At the best Japanese and sushi restaurants—places like Takashi, Dojo, Naked Fish, Ichiban Sushi and Park City’s Shabu and Yuki Arashi, for example—you’ll find excellent sake selections to accompany their excellent Asian cuisine. In Japan, sake, beer and tea are the most common accompaniments to a meal; not too many diners are drinking Chardonnay. But what is sake, anyway? Do you know what you’re buying when you order sake in a restaurant? Maybe this sake primer will help.
Knowing the basics about sake can help you to embark on your own path of sake discovery. The best way to learn about sake is to simply jump in and try some. Essentially, sake is made from water, yeast and rice. But, much as with wine- and beer-making, it’s the technical skill of a sake brewer (called a toji), along with variations in weather and what the French called terroir that distinguishes one sake from another.
To make sake, white rice is washed and steamed, then yeast and a unique mold called koji is added, after which the sake is allowed to ferment. Sake fermentation generally takes about a month, then the sake is pressed to separate unfermented solids from the clear sake, filtered, pasteurized, aged (usually for six months), blended with pure water (to reduce the alcohol level) and bottled.
As with grapes for making wine, there is a large variety of rice types used to make sake—around 65 of them. That variety produces flavor differences from one bottle of sake to the next. But, unlike with wine, the differences are extremely subtle. To explore those differences, it’s best usually to drink sake slightly chilled, not cold. Like with wine, the flavor profiles of sake emerge when it’s chilled a bit—about the same temperature or slightly warmer than you’d drink white wine. But serve sake too cold (as many restaurants do) and, as with wine, those subtle sake flavors will be lost.

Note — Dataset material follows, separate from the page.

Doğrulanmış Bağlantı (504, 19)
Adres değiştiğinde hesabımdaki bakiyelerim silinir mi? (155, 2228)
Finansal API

It’s commonly thought that inferior sake is served warm and premium sake is served cold. Well, it’s not quite that simple. Until recent decades, most sake in Japan was served warm. But that’s primarily because, due to the use of cedar brewing tanks, sake had a harsher flavor than it does today; warming the sake diffused the cedar flavors. So, ultimately, whether to drink sake chilled or warm is really a matter of personal taste—one that comes with experience and experimentation. It is true however that if you’re drinking cheap, inferior sake, you’ll probably want to warm it up a little to hide its flaws.
Because of sake’s delicate flavor profile, it’s best drunk with foods that are similarly restrained. That’s why sake is such a natural partner for sushi and sashimi, where the flavors are generally subtle, not strong. Bolder flavors will tend to overpower most sake. And when drinking sake with dinner, don’t treat it like you’re consuming wine. Since sake generally runs around 17 percent alcohol, you’ll want to sip it slowly, in small quantities.
Sake has been made in Japan for more than 1,000 years, and there are currently about 1,700 different brands. With most companies making a variety of types or grades, Japan produces somewhere around 10,000 different sakes. So, where do you begin? I suggest visiting your favorite Japanese restaurant and talking to a chef, server or manager; ask for recommendations. At a restaurant such as Shabu, you can immerse yourself in sakes ranging from Zipang sparkling sake for $10, to top-flight Takatenjin Shrine of the Village sake, which will set you back $110!